The following calls yield equivalent series
%
<<zooreg1>>=
zr1 <- zooreg(sin(1:9), start = 2000, frequency = 4)
zr2 <- zoo(sin(1:9), seq(2000, 2002, by = 1/4), 4)
zr1
zr2
@
%
to which methods to standard generic functions for regular series can be
applied, such as \code{frequency}, \code{deltat}, \code{cycle}.

As stated above, the advantage of \code{"zooreg"} series is that they remain
regular even if an internal observation is dropped:
%
<<zooreg2>>=
zr1 <- zr1[-c(3, 5)]
zr1
class(zr1)
frequency(zr1)
@
%
This facilitates \code{NA} handling significantly compared to \code{"ts"} and makes
\code{"zooreg"} a much more attractive data type, e.g., for time series regression.

\code{zooreg()} can also deal with other non-numeric indexes provided that adding \code{"numeric"}
observations to the index class preserves the class and does not coerce to \code{"numeric"}.
%
<<zooreg1b>>=
zooreg(1:5, start = as.Date("2005-01-01"))
@
%
To check whether a certain series is (strictly) regular, the new generic function
\code{is.regular(x, strict = FALSE)} can be used:
%
<<zooreg3>>=
is.regular(zr1)
is.regular(zr1, strict = TRUE)
@
%
This function (and also the \code{frequency}, \code{deltat} and \code{cycle}) also 
work for \code{"zoo"} objects if the regularity can still be inferred from the data:
%
<<zooreg4>>=
zr1 <- as.zoo(zr1)
zr1
class(zr1)
is.regular(zr1)
frequency(zr1)
@
%
Of course, inferring the underlying regularity is not always reliable and it is safer
to store a regular series as a \code{"zooreg"} object if it is intended to be a regular series.

If a weakly regular series is coerced to \code{"ts"} the missing observations are filled
with \code{NA}s (see also Section~\ref{sec:NA}).
For strictly regular series with numeric or \code{"yearqtr"} or \code{"yearmon"} index,
the class can be switched between \code{"zoo"} and \code{"ts"} without loss of information.
%
<<zooreg5>>=
as.ts(zr1)
identical(zr2, as.zoo(as.ts(zr2)))
@
%
This enables direct use of functions such as \code{acf}, \code{arima}, \code{stl} etc. on \code{"zooreg"}
objects as these methods coerce to \code{"ts"} first. 
The result only has to be coerced back to \code{"zoo"}, if appropriate.
 
 
\subsection{Plotting}
\label{sec:plot}

The \code{plot} method for \code{"zoo"} objects, in particular for
multivariate \code{"zoo"} series, is based on the corresponding
method for (multivariate) regular time series.

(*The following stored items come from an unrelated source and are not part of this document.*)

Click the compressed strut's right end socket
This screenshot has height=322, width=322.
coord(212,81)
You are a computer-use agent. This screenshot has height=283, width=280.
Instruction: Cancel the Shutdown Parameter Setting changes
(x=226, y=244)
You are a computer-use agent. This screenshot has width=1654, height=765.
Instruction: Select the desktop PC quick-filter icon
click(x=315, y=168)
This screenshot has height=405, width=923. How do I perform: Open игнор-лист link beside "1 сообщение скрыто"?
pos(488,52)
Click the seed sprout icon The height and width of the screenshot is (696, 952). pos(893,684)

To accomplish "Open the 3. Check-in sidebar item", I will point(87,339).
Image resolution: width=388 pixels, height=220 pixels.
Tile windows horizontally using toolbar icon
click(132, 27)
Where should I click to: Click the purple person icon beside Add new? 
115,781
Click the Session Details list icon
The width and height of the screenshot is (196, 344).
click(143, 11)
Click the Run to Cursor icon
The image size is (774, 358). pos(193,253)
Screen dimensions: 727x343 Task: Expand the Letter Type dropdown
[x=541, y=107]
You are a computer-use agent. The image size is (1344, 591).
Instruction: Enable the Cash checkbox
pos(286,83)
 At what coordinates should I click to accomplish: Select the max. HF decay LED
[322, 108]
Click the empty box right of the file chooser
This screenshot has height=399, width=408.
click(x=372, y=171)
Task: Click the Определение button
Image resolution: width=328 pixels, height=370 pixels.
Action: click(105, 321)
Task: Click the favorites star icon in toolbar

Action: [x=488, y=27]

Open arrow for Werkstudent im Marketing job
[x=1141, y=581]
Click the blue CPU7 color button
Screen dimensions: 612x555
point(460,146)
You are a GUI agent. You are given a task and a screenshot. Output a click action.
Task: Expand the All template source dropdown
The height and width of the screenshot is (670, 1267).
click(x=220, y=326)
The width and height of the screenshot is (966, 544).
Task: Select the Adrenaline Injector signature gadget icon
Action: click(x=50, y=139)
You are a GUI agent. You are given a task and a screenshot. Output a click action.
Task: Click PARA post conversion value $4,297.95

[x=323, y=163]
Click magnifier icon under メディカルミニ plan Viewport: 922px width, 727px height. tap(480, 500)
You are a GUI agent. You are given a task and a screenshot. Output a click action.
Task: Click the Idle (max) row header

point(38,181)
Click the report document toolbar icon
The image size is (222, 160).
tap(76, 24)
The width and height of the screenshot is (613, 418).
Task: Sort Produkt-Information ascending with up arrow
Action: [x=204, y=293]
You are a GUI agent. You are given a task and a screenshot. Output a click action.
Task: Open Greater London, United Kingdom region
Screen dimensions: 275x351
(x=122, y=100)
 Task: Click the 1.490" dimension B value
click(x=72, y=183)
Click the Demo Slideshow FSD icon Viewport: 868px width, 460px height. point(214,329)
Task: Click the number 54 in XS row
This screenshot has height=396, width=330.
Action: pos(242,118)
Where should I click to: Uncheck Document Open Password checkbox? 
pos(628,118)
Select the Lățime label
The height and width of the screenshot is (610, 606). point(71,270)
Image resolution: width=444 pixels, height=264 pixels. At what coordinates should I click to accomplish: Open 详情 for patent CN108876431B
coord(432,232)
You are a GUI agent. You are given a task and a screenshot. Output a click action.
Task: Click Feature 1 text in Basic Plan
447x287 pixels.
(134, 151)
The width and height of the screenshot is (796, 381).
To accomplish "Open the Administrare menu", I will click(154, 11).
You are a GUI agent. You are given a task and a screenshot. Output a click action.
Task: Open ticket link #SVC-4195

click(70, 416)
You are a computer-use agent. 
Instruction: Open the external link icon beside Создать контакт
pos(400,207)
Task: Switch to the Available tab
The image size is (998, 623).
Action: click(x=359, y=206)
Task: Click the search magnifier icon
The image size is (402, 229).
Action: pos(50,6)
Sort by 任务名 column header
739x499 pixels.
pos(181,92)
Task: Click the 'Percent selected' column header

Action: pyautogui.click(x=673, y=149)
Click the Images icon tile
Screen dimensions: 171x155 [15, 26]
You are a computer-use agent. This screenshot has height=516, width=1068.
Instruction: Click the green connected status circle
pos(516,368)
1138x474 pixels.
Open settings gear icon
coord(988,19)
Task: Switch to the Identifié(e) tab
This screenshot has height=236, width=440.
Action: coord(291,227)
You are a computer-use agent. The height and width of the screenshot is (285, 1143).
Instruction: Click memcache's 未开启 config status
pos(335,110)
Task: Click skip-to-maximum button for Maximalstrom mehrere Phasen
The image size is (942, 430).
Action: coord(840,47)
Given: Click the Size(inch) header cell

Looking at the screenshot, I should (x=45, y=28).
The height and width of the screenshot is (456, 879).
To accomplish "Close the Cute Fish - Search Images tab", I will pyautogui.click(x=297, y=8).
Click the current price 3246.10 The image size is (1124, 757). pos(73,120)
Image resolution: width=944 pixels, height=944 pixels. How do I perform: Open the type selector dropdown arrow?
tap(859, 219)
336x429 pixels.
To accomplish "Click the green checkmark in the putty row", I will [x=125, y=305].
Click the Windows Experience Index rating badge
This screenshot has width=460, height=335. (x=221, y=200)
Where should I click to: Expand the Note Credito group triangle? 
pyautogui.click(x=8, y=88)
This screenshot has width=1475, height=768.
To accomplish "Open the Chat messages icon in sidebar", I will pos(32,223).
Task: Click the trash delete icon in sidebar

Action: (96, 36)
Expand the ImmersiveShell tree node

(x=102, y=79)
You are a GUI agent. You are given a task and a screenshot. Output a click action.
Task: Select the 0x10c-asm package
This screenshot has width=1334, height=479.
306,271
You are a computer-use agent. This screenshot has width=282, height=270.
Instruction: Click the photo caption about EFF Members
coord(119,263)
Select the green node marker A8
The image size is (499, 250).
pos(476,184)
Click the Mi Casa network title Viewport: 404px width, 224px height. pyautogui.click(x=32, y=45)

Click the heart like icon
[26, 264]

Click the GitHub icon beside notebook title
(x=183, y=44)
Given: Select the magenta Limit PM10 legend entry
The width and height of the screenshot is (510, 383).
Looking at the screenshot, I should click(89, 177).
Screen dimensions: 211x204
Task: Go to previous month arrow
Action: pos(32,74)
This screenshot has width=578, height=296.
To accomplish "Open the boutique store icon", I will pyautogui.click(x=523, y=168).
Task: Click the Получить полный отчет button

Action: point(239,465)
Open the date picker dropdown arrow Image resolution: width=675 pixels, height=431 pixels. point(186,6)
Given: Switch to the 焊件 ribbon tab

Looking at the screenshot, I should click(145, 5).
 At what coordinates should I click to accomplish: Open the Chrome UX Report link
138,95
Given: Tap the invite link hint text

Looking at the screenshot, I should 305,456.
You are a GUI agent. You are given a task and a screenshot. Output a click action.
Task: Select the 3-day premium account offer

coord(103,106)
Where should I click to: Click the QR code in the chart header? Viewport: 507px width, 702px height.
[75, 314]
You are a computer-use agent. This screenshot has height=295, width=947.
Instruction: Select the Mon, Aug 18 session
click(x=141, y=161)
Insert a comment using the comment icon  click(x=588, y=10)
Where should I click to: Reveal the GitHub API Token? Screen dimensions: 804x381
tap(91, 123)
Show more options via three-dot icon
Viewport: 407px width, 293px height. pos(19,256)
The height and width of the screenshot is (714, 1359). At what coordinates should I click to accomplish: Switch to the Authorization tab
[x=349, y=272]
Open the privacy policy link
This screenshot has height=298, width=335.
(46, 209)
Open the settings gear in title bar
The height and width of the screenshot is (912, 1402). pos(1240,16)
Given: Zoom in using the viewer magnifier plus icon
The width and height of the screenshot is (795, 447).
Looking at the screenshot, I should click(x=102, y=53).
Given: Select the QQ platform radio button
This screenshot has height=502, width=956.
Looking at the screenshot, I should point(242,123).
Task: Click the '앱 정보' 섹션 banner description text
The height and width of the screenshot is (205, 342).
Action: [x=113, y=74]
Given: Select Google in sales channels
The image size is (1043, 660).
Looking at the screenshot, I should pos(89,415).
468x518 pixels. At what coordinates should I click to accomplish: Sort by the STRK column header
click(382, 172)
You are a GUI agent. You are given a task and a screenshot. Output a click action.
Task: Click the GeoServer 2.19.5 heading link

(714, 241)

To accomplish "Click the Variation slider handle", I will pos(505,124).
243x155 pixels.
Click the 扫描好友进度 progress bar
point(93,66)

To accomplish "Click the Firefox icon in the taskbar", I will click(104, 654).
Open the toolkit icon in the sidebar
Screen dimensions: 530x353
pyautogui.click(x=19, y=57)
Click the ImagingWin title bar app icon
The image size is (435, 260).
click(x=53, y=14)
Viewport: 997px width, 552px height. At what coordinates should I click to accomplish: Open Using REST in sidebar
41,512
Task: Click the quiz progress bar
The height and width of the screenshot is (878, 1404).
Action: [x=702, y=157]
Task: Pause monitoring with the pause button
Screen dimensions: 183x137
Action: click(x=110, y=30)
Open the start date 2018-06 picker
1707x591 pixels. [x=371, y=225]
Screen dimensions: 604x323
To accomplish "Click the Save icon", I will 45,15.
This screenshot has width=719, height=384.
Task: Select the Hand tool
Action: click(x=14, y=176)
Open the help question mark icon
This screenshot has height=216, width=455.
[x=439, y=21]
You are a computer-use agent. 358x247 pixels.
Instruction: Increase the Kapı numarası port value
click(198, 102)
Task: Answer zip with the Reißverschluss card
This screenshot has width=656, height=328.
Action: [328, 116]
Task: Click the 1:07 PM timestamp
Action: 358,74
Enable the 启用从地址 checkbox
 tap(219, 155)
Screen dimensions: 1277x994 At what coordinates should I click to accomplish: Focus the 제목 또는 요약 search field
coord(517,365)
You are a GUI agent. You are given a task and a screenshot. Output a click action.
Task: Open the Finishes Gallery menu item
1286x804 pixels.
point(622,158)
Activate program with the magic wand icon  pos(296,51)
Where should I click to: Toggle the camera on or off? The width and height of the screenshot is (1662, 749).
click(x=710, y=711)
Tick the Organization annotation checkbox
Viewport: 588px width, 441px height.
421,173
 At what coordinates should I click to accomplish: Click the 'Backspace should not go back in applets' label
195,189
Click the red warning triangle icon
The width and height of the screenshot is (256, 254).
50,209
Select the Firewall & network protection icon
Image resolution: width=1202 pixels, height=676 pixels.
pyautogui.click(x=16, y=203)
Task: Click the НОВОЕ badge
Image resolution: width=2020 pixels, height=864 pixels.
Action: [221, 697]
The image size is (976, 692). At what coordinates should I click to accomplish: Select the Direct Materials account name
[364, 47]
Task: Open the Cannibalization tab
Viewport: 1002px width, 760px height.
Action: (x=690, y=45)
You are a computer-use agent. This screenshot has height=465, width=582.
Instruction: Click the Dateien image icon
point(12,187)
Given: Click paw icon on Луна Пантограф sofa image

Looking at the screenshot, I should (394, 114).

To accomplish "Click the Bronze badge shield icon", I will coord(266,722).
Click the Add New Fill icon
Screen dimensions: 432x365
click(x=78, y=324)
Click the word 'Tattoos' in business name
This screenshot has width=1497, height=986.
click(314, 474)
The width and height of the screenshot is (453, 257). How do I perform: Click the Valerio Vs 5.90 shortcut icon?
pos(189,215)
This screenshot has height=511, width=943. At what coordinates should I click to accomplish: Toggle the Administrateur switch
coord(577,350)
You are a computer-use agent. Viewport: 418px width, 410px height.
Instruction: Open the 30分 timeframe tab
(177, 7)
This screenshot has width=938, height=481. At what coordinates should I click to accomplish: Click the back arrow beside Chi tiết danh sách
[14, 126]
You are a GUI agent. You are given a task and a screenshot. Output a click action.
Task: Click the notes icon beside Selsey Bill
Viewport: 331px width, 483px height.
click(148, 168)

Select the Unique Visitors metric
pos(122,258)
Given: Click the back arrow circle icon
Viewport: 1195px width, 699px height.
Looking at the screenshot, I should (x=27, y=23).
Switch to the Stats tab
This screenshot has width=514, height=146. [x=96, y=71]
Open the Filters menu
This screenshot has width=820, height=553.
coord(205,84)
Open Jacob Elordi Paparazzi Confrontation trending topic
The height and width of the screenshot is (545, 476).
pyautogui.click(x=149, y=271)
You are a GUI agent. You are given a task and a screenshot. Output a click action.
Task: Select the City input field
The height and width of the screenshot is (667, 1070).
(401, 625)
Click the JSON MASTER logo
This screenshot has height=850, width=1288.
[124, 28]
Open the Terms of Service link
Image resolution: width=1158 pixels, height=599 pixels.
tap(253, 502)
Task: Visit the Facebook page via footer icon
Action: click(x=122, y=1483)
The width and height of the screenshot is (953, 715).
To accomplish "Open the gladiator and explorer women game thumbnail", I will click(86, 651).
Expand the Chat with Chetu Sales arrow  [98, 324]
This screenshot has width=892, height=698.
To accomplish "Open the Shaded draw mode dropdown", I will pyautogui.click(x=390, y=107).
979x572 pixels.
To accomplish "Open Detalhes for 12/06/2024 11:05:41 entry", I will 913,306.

It relies on \code{plot}
and \code{lines} methods being available for the index class which can
plot the index against the observations.

By default the \code{plot} method creates a panel for each series
%
<<plot1,eval=FALSE>>=
plot(Z)
@
%
but can also display all series in a single panel
%
<<plot2,eval=FALSE>>=
plot(Z, plot.type = "single", col = 2:4)
@
%
\begin{figure}[b!]
\begin{center}
<<plot2-repeat,fig=TRUE,height=4,width=6,echo=FALSE>>=
<<plot2>>
@
\caption{\label{fig:plot2} Example of a single panel plot}
\end{center}
\end{figure}
%
\begin{figure}[p]
\begin{center}
<<plot1-repeat,fig=TRUE,height=5,width=6,echo=FALSE>>=
<<plot1>>
@
<<plot3,fig=TRUE,height=5,width=6,echo=FALSE>>=
plot(Z, type = "b", lty = 1:3, pch = list(Aa = 1:5, Bb = 2, Cc = 4),
  col = list(Bb = 2, 4))
@
\caption{\label{fig:plot13} Examples of multiple panel plots}
\end{center}
\end{figure}
%
In both cases additional graphical parameters like color \code{col},
plotting character \code{pch} and line type \code{lty} can be
expanded to the number of series. But the \code{plot} method for
\code{"zoo"} objects offers some more flexibility in specification
of graphical parameters as in
<<plot3-repeat,eval=FALSE>>=
<<plot3>>
@
The argument \code{lty} behaves as before and sets every series in another
line type. The \code{pch} argument is a named list that assigns to each series
a different vector of plotting characters each of which is expanded to the 
number of observations. Such a list does not necessarily have to include the names of all
series, but can also specify a subset. For the remaining series the default parameter
is then used which can again be changed: e.g., in the above example the \code{col} argument
is set to display the series \code{"Bb"} in red and all remaining series in blue.
The results of the multiple panel plots are depicted in Figure~\ref{fig:plot13} and the
single panel plot in Figure~\ref{fig:plot2}.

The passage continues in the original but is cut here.